Quote the passage on IT cost optimization word for word from "To counteract this, CIOs" to "business structure itself.".

** Document segment **
◇ ◇ ◇ ◇

Editor’s note: The following is a guest post from David McIntire, director, ADM Solution and Offering Development, Capgemini Americas; and Pieter Pottie, senior director, head of CIO advisory, Capgemini Invent.
Transformation is key to remain competitive in the face of rapidly changing customer demand, but executing those projects often means optimizing costs across IT and the business.
However, traditional cost cutting approaches are not designed to find this balance, because they typically target transformative investments for cuts, prioritizing current operations. This short-term cost efficiency focus doesn’t lead to sustained savings, as the environment stagnates and requires greater investment later on.
Nowadays, CIOs are expected to do more with less. While digital transformation and customer experience efforts remain a top priority for these executives, efficiency improvements and cost reductions increase in focus as economic uncertainty grows.
Higher borrowing costs, skills shortages, increasing cloud pricing and disruptions in the supply chain are also leading to reconsideration of new projects and reevaluation of ROI for ongoing and proposed projects.
To counteract this, CIOs should establish a culture of proactive IT cost optimization across their business to strengthen their position with their C-suite and stakeholders; leveraging cost reduction initiatives across different time horizons to act as a funding mechanism for the broader transformational initiatives.
For an organization to achieve sustained, long-term results, cost reduction efforts should be woven into the business structure itself.
Leaders should consider implementing a top-down approach to their cost reduction program to help drive significant, sustainable cost optimization while increasing agility, speed and customer centricity.
Here are three steps enterprises should take when they’re staring down at budget constraints across their business:
1. Understand what has already been done to reduce costs:
Identify current and past reduction programs and analyze realized cost savings.

◇ ◇ ◇ ◇

** Saved data entries **
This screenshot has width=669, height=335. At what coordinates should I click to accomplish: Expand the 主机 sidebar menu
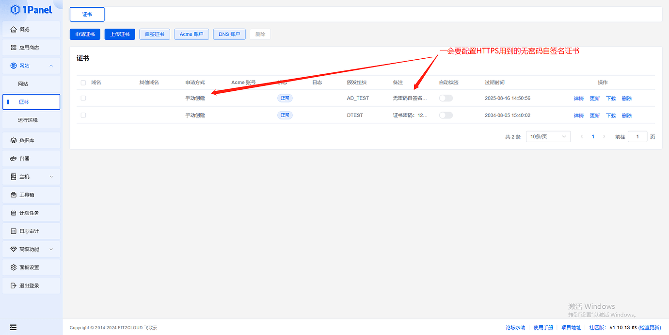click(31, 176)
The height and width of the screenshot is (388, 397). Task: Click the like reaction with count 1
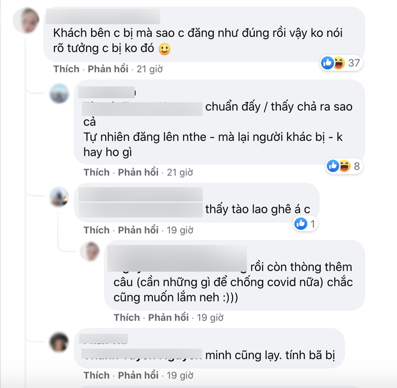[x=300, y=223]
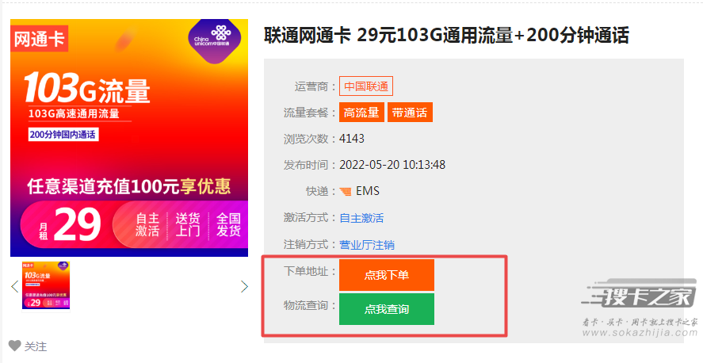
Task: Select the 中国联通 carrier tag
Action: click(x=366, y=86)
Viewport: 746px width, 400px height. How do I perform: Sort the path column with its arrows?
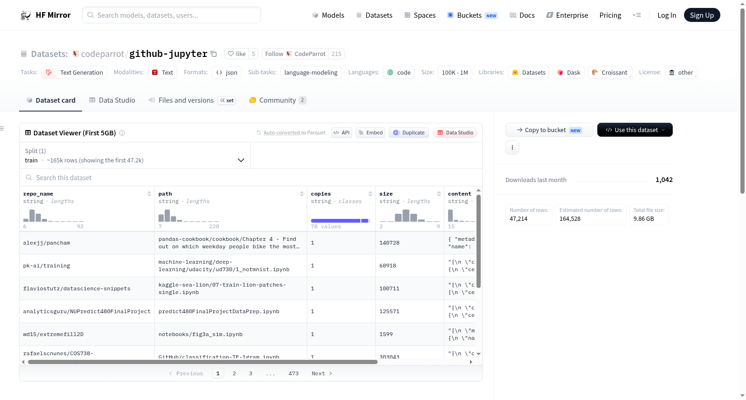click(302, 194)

◇ ◇ ◇ ◇

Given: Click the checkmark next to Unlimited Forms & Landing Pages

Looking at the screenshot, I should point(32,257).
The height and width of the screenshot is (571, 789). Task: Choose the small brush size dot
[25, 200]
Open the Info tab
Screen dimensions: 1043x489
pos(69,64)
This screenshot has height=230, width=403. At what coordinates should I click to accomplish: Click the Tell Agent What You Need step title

◇ ◇ ◇ ◇

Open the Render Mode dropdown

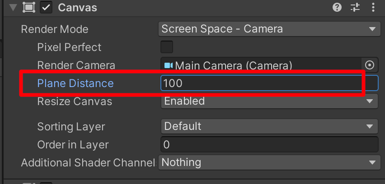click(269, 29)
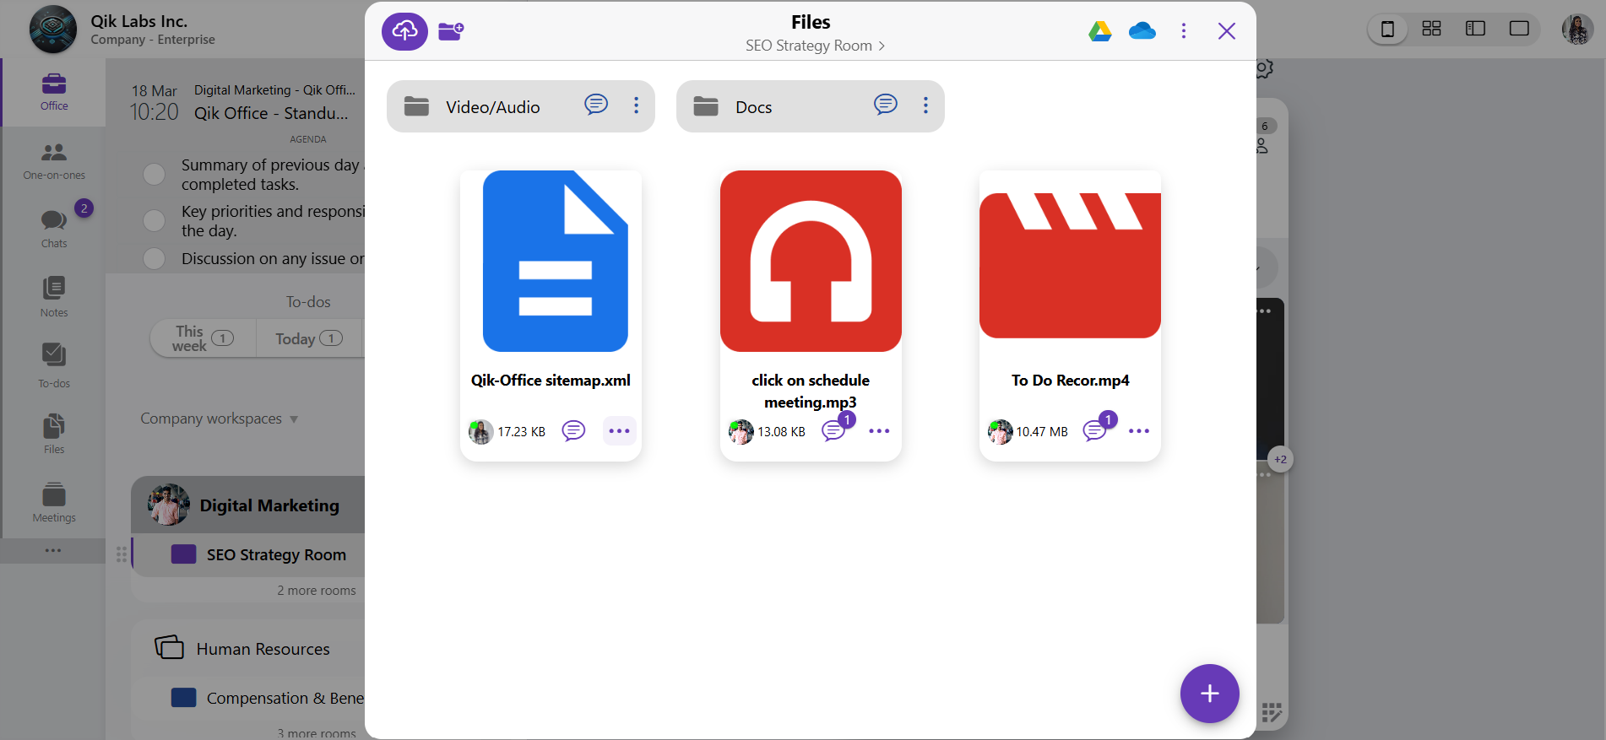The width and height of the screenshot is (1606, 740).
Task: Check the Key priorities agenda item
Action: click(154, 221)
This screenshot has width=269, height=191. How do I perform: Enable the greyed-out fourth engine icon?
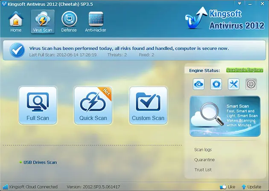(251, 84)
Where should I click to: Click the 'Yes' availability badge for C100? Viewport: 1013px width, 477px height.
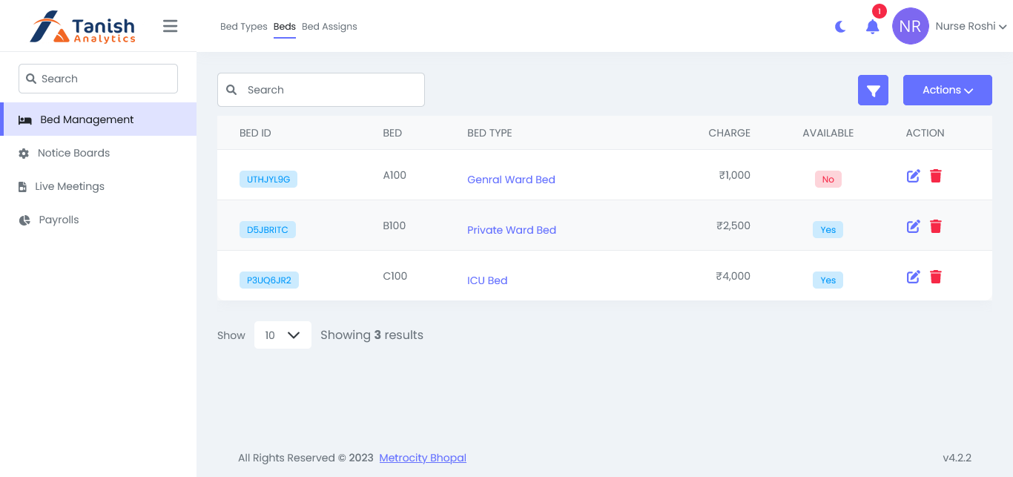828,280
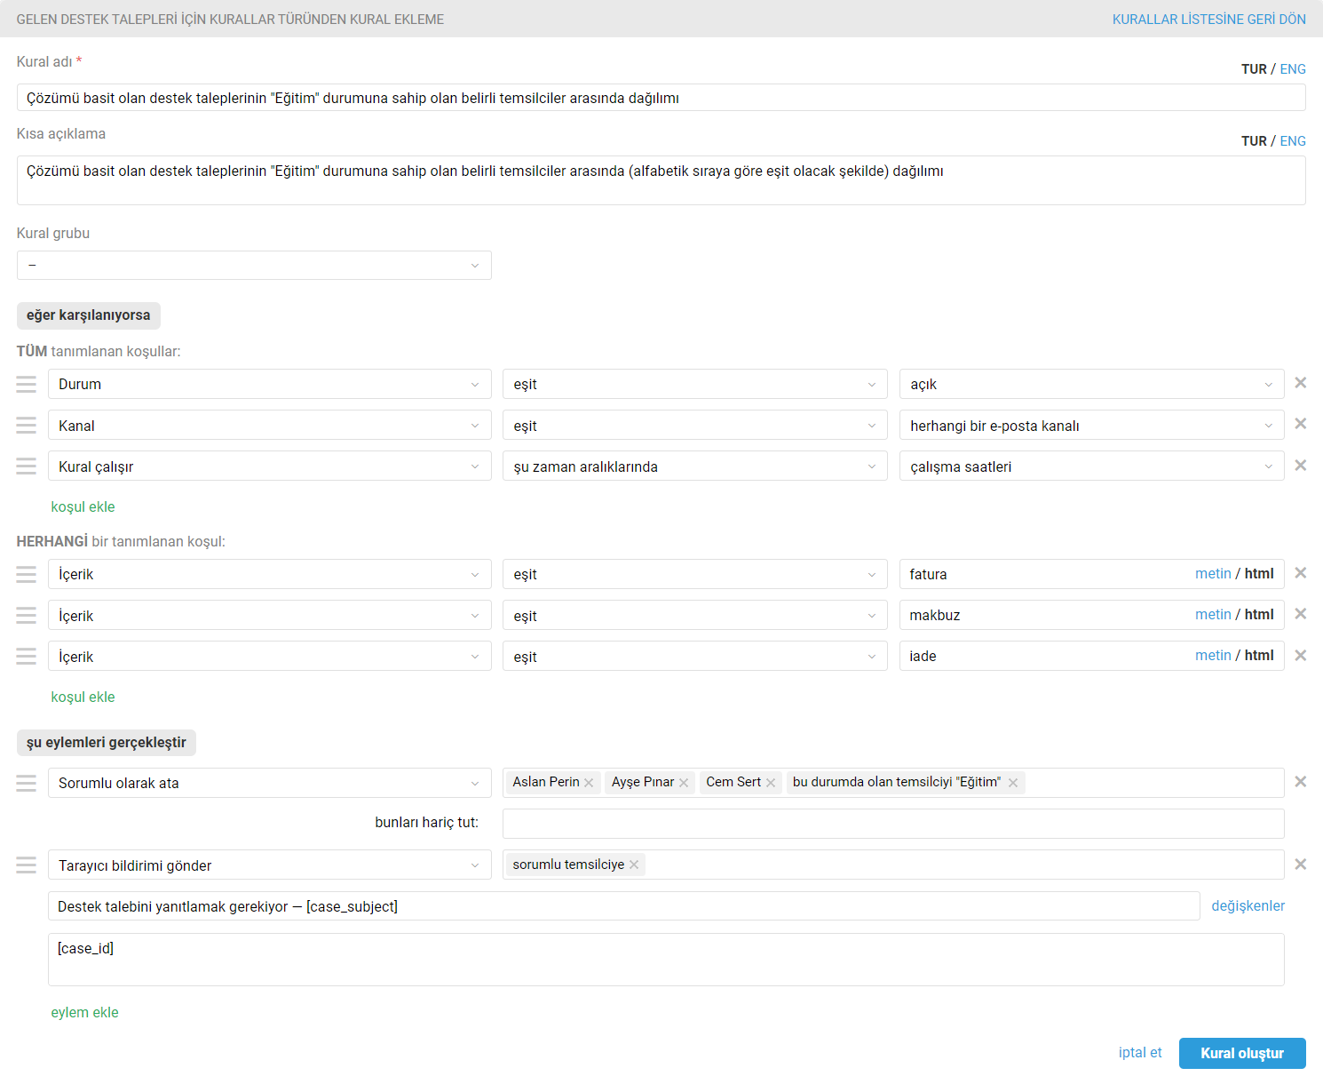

◇ ◇ ◇ ◇

** Written solution **
To counteract this, CIOs should establish a culture of proactive IT cost optimization across their business to strengthen their position with their C-suite and stakeholders; leveraging cost reduction initiatives across different time horizons to act as a funding mechanism for the broader transformational initiatives.
For an organization to achieve sustained, long-term results, cost reduction efforts should be woven into the business structure itself.